I continue to try to hold it together. Though traffic’s now moving well on Van Ness, I begin to worry (as has his entire team of doctors, therapists, roommates, and conversationists all this week) over the possibility of another dreaded 51/50. Involuntary hospitalization. Not even the Berkeley police can stomach bringing in poor Dave when he gets like this. Utterly harmless as he is, he’s still a handful.  When agitated and psychotic, David  could scare the heck out of you, even though he has never so much as touched a person during a rage attack.  For now I just have to get us home–we can evaluate later.  We have twenty city blocks or more to the bridge, so I decide to try another tact.

“Dave,” I say gently, keeping my eyes to the road while he’s vibrating like a jackhammer in full autistic rage, “tell me what you ate for lunch everyday of June in the year 1956? I’d really be interested.”  June was traditionally a good month, I guessed on ‘56.  Lunch was a favorite topic of memory.

His flapping then halted for some seconds as he took this in. It was an unusual request, even from me. But he seemed to trust where I was going with it and sort of downshifted into more moderate, manageable shakes and rocking– he now could almost think and talk while he flapped.  With great effort, dare I say, valiantly, in a clipped and extremely rapid, pressured voice, Dave began to answer as best he could:

“On Monday June 1st, 1956 I had a plain cheeseburger with absolutely nothing on it.

On Tuesday June 2nd, 1956 I had a plain cheeseburger with absolutely nothing on it.

On Wednesday June 3rd, 1956 I had a plain cheeseburger with absolutely nothing on it.”

“Really Dave,” I break in, trying to slow him down enough to expand and level off a little. “Any fries?” I ask, affecting as much curiosity as possible.

“No!” he grips and yells back with in a whining contempt.   “Just a PLAIN CHEESEBURGER WITH ABSOLUTELY NOTHING ON IT!”

RECORDS PROVIDED ->

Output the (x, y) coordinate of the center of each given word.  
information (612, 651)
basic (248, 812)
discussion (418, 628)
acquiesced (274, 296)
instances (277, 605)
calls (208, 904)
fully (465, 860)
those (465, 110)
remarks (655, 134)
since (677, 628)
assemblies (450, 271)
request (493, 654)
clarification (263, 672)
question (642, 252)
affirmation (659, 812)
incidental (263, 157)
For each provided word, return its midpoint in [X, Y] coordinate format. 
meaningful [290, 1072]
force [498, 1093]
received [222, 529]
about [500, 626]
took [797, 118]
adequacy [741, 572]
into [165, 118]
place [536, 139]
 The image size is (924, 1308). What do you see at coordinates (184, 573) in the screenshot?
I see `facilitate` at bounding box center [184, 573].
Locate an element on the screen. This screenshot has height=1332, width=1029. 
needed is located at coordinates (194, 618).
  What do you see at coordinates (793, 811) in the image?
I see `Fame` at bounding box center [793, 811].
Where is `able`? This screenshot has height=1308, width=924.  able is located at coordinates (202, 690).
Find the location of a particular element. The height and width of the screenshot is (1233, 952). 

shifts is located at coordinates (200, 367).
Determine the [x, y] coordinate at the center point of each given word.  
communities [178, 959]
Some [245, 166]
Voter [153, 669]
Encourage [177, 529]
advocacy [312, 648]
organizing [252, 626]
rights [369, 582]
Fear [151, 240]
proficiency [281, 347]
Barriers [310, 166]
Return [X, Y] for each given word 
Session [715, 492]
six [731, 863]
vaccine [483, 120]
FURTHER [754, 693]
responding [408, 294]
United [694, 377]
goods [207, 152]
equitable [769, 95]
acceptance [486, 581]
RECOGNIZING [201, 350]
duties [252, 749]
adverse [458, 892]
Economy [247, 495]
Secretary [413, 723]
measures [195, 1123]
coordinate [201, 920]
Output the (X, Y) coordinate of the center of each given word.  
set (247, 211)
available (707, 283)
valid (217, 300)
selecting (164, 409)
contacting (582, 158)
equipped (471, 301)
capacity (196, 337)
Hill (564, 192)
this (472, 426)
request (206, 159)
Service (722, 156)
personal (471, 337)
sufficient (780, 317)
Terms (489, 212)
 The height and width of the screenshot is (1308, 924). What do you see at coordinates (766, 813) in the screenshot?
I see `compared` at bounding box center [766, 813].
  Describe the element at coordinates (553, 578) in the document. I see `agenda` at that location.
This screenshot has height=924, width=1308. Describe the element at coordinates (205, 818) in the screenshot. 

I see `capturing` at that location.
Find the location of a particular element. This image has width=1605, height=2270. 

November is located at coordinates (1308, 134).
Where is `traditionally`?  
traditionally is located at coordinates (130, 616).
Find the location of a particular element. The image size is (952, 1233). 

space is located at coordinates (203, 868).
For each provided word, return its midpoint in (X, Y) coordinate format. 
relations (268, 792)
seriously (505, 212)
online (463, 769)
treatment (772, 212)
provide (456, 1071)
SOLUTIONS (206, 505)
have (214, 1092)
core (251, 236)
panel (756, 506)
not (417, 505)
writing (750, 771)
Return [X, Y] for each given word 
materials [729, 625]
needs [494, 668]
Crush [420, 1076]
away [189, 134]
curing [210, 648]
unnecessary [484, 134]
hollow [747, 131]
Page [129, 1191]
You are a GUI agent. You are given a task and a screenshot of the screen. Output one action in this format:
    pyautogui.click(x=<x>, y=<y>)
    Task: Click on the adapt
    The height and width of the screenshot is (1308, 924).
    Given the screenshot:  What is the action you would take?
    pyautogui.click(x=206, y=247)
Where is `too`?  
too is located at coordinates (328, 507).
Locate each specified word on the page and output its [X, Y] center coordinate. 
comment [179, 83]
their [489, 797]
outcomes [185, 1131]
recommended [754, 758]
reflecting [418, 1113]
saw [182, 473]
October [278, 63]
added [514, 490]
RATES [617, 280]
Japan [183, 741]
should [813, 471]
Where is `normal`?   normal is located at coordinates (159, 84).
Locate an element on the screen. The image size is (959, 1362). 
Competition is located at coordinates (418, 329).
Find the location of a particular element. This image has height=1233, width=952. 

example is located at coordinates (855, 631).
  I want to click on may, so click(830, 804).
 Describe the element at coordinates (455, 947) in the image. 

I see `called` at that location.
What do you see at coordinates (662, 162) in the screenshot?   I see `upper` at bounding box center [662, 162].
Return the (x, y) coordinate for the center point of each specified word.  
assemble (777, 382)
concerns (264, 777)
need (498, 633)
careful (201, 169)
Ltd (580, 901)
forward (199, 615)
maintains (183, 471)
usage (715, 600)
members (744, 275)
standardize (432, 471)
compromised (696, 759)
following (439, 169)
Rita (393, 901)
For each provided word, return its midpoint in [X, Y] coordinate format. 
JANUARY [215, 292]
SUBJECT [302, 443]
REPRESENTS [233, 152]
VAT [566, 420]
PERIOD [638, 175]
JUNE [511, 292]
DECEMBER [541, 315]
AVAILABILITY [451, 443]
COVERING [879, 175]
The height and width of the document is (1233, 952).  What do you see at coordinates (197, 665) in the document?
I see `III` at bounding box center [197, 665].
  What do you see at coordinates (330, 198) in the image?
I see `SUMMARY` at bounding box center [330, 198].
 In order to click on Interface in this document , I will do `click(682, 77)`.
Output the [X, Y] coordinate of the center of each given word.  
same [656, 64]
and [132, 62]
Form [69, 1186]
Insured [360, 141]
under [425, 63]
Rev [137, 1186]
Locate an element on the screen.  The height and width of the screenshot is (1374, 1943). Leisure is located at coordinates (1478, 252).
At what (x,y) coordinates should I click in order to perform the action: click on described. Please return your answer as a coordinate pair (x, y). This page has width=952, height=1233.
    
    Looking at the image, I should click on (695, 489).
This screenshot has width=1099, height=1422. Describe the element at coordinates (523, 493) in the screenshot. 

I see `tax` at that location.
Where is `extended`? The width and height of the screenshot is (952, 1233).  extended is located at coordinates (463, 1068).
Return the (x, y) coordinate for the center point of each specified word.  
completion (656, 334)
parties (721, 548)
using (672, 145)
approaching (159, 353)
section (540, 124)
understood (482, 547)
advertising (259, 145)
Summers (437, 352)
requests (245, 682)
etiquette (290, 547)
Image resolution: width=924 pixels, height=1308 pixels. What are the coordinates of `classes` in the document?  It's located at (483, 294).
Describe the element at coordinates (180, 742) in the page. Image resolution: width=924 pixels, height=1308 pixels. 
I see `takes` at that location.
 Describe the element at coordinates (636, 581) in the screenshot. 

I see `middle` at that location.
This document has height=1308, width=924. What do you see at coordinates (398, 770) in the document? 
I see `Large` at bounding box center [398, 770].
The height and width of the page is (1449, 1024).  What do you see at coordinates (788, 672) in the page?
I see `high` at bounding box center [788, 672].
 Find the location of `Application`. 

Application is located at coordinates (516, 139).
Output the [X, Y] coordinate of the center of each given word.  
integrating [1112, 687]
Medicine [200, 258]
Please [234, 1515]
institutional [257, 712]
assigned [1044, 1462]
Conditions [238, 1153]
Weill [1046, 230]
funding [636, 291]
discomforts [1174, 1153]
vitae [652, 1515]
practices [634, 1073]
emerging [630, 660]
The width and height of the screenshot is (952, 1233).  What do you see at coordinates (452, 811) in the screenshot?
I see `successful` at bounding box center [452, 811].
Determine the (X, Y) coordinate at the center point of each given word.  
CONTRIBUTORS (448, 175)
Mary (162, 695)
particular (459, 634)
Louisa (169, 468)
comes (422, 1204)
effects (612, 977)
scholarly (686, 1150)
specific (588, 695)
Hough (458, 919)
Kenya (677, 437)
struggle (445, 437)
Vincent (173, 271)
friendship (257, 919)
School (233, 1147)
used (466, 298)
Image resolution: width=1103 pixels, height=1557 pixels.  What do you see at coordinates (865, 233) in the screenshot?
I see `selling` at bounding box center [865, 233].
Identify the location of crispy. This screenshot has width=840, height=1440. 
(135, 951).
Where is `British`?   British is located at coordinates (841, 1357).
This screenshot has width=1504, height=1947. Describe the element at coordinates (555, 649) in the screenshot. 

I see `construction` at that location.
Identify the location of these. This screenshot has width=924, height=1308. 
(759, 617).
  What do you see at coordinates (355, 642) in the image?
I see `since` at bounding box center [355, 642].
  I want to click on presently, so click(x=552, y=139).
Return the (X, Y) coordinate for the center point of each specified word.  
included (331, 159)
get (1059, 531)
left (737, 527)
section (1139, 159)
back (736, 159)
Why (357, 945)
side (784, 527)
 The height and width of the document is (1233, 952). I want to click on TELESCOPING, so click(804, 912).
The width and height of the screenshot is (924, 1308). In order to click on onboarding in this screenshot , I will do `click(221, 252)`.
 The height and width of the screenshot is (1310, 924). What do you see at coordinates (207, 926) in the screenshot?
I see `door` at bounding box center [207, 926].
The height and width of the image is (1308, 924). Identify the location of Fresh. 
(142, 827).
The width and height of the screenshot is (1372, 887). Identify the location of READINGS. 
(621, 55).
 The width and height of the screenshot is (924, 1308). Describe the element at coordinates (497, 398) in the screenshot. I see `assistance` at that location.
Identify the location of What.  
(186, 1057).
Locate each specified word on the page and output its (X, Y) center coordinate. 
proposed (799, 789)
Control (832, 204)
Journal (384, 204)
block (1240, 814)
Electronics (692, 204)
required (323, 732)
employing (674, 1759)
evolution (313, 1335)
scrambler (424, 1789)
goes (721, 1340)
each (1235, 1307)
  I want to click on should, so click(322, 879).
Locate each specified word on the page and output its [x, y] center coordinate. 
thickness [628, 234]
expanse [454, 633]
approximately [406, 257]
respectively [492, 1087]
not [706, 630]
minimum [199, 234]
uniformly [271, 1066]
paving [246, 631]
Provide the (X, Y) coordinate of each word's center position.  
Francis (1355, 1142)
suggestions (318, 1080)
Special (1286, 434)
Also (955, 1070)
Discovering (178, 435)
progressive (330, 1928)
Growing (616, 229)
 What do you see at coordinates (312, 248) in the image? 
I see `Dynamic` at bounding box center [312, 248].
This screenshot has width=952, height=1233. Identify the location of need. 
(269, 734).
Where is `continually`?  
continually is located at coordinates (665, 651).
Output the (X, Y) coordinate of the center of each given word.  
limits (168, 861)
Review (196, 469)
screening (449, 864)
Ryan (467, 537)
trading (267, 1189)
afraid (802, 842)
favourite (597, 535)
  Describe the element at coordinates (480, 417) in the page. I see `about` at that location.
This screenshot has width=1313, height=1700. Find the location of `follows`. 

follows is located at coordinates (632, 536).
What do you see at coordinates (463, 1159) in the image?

SET OF TASKS ->
- 1) Answer these from the passage about Dave, each on its own line:
(a) On which street is traffic now moving well?
(b) How many city blocks or more does the narrator say remain to the bridge?
(c) What side item does the narrator ask about after breaking in on Dave's answer?
- 2) Summarize the passage about Dave in two sentences.
- 3) Carry the passage about Dave forward from its final line.

RESPONSE LIST ->
- 1)
(a) Van Ness.
(b) Twenty.
(c) Fries.

- 2) While driving Dave home in a state of autistic rage, the narrator worries about another involuntary hospitalization and asks him what he ate for lunch every day of June 1956. Dave calms into more manageable shaking and answers with a string of plain cheeseburgers with nothing on them, then yells with contempt when the narrator asks about fries.

- 3)
My interruption has upset him, but I think we are making progress.  “Let’s continue, this is really excellent Dave,” I say.  “What did you have for lunch on that Thursday, June 4th, 1956?”

“A plain cheeseburger with absolutely nothing on it.”

“No kidding.” I said. “Not even a little catsup?”


“How about Friday June 5, 1956?”

“A tuna fish sandwich,” he says. “Mother and Johnnie told me to eat fish on Fridays.”  Eureka!

“I’ll be darned” I say trying to suspend this development for as long as possible“Did you like the tuna fish?”

“No.” He said.

“What kind of bread?”

“White bread.”

“Well O.K., how about on Saturday June 6th, 1956, what did you have then?”

“A cheeseburger.” he declared.

“Plain without catsup?” I ask.


“Anything on it at all?”

“No” he answers, “absolutely nothing. And mother ordered a small Cobb salad with thousand island dressing ‘cause she had a virus in her throat and Johnnie had to laugh. I don’t know why Johnnie laughed?  Do you think that’s laughable, comical, and humorous?” He asked this in his old daffy voice, the one I thought we’d lost.

“No Dave, not particularly, can’t say that I do” I respond, noticing the beads of sweat on my own brow.  I knew we were now good. The Bay Bridge entrance could be seen two blocks ahead and there was lots here left to explore.  Maybe it was just the Navane kicking in.